Exercise material:
╔══

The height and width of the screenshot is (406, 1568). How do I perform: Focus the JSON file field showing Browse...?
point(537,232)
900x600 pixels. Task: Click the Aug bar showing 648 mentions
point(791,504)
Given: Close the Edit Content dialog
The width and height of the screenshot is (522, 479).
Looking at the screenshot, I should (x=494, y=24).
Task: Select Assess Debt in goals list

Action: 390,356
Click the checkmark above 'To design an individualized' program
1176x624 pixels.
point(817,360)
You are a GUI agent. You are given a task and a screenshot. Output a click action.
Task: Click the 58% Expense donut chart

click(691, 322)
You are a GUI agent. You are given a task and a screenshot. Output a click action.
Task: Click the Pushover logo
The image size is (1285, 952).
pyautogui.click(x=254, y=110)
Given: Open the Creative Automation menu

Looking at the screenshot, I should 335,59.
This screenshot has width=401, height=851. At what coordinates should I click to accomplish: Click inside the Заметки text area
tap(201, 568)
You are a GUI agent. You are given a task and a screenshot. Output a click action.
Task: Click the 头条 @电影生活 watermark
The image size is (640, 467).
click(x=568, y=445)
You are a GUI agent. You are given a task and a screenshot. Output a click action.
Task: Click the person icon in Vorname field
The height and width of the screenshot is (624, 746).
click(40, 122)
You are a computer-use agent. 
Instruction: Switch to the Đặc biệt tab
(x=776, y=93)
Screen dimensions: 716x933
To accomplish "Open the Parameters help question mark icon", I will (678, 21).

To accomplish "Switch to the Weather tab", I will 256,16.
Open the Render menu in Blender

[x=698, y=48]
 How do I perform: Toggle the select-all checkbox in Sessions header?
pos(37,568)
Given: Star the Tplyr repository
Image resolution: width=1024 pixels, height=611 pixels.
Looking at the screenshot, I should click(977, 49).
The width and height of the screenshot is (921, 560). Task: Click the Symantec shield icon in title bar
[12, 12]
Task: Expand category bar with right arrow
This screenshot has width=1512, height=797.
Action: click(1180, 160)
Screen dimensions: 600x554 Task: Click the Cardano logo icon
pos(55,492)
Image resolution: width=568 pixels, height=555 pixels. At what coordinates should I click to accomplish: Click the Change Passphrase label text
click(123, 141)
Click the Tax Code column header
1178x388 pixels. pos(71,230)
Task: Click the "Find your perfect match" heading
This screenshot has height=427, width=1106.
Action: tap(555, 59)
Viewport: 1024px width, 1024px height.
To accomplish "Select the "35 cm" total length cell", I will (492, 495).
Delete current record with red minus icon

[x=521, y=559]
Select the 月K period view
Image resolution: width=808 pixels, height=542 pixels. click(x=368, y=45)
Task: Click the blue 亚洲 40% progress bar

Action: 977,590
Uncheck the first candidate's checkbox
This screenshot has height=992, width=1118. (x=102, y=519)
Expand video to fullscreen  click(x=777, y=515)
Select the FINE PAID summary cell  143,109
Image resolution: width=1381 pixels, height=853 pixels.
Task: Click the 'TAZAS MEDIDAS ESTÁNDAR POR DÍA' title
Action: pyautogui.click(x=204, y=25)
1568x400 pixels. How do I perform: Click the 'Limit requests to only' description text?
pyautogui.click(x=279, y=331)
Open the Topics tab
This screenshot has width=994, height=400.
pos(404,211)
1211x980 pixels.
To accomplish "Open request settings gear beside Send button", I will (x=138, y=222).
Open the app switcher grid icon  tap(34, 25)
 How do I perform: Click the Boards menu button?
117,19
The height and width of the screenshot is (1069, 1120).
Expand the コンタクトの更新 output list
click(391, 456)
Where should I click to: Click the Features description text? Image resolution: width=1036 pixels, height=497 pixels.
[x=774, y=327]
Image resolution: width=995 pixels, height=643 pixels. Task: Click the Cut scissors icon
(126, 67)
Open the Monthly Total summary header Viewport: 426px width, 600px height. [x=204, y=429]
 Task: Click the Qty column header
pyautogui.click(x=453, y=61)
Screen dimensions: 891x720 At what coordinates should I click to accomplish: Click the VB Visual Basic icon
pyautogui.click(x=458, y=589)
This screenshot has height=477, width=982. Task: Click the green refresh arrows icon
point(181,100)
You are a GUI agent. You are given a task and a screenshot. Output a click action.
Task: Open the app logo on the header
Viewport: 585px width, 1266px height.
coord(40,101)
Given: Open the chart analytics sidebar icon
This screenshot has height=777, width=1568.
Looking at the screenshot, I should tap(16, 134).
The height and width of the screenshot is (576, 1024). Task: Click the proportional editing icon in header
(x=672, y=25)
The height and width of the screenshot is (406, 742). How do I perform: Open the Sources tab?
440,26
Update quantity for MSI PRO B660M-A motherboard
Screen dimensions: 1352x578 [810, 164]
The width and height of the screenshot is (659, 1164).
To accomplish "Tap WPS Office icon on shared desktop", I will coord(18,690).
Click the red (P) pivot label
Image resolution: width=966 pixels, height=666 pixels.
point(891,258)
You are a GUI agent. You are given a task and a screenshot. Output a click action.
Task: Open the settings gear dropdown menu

╚══

What you have to do:
Reproduce every line above, keeping each word exactly as it appears.

Answer space:
The height and width of the screenshot is (406, 1568). How do I perform: Focus the JSON file field showing Browse...?
point(537,232)
900x600 pixels. Task: Click the Aug bar showing 648 mentions
point(791,504)
Given: Close the Edit Content dialog
The width and height of the screenshot is (522, 479).
Looking at the screenshot, I should (x=494, y=24).
Task: Select Assess Debt in goals list

Action: 390,356
Click the checkmark above 'To design an individualized' program
1176x624 pixels.
point(817,360)
You are a GUI agent. You are given a task and a screenshot. Output a click action.
Task: Click the 58% Expense donut chart

click(691, 322)
You are a GUI agent. You are given a task and a screenshot. Output a click action.
Task: Click the Pushover logo
The image size is (1285, 952).
pyautogui.click(x=254, y=110)
Given: Open the Creative Automation menu

Looking at the screenshot, I should 335,59.
This screenshot has width=401, height=851. At what coordinates should I click to accomplish: Click inside the Заметки text area
tap(201, 568)
You are a GUI agent. You are given a task and a screenshot. Output a click action.
Task: Click the 头条 @电影生活 watermark
The image size is (640, 467).
click(x=568, y=445)
You are a GUI agent. You are given a task and a screenshot. Output a click action.
Task: Click the person icon in Vorname field
The height and width of the screenshot is (624, 746).
click(40, 122)
You are a computer-use agent. 
Instruction: Switch to the Đặc biệt tab
(x=776, y=93)
Screen dimensions: 716x933
To accomplish "Open the Parameters help question mark icon", I will (678, 21).

To accomplish "Switch to the Weather tab", I will 256,16.
Open the Render menu in Blender

[x=698, y=48]
 How do I perform: Toggle the select-all checkbox in Sessions header?
pos(37,568)
Given: Star the Tplyr repository
Image resolution: width=1024 pixels, height=611 pixels.
Looking at the screenshot, I should click(977, 49).
The width and height of the screenshot is (921, 560). Task: Click the Symantec shield icon in title bar
[12, 12]
Task: Expand category bar with right arrow
This screenshot has width=1512, height=797.
Action: click(1180, 160)
Screen dimensions: 600x554 Task: Click the Cardano logo icon
pos(55,492)
Image resolution: width=568 pixels, height=555 pixels. At what coordinates should I click to accomplish: Click the Change Passphrase label text
click(123, 141)
Click the Tax Code column header
1178x388 pixels. pos(71,230)
Task: Click the "Find your perfect match" heading
This screenshot has height=427, width=1106.
Action: tap(555, 59)
Viewport: 1024px width, 1024px height.
To accomplish "Select the "35 cm" total length cell", I will (492, 495).
Delete current record with red minus icon

[x=521, y=559]
Select the 月K period view
Image resolution: width=808 pixels, height=542 pixels. click(x=368, y=45)
Task: Click the blue 亚洲 40% progress bar

Action: 977,590
Uncheck the first candidate's checkbox
This screenshot has height=992, width=1118. (x=102, y=519)
Expand video to fullscreen  click(x=777, y=515)
Select the FINE PAID summary cell  143,109
Image resolution: width=1381 pixels, height=853 pixels.
Task: Click the 'TAZAS MEDIDAS ESTÁNDAR POR DÍA' title
Action: pyautogui.click(x=204, y=25)
1568x400 pixels. How do I perform: Click the 'Limit requests to only' description text?
pyautogui.click(x=279, y=331)
Open the Topics tab
This screenshot has width=994, height=400.
pos(404,211)
1211x980 pixels.
To accomplish "Open request settings gear beside Send button", I will (x=138, y=222).
Open the app switcher grid icon  tap(34, 25)
 How do I perform: Click the Boards menu button?
117,19
The height and width of the screenshot is (1069, 1120).
Expand the コンタクトの更新 output list
click(391, 456)
Where should I click to: Click the Features description text? Image resolution: width=1036 pixels, height=497 pixels.
[x=774, y=327]
Image resolution: width=995 pixels, height=643 pixels. Task: Click the Cut scissors icon
(126, 67)
Open the Monthly Total summary header Viewport: 426px width, 600px height. [x=204, y=429]
 Task: Click the Qty column header
pyautogui.click(x=453, y=61)
Screen dimensions: 891x720 At what coordinates should I click to accomplish: Click the VB Visual Basic icon
pyautogui.click(x=458, y=589)
This screenshot has height=477, width=982. Task: Click the green refresh arrows icon
point(181,100)
You are a GUI agent. You are given a task and a screenshot. Output a click action.
Task: Open the app logo on the header
Viewport: 585px width, 1266px height.
coord(40,101)
Given: Open the chart analytics sidebar icon
This screenshot has height=777, width=1568.
Looking at the screenshot, I should tap(16, 134).
The height and width of the screenshot is (576, 1024). Task: Click the proportional editing icon in header
(x=672, y=25)
The height and width of the screenshot is (406, 742). How do I perform: Open the Sources tab?
440,26
Update quantity for MSI PRO B660M-A motherboard
Screen dimensions: 1352x578 [810, 164]
The width and height of the screenshot is (659, 1164).
To accomplish "Tap WPS Office icon on shared desktop", I will coord(18,690).
Click the red (P) pivot label
Image resolution: width=966 pixels, height=666 pixels.
point(891,258)
You are a GUI agent. You are given a task and a screenshot. Output a click action.
Task: Open the settings gear dropdown menu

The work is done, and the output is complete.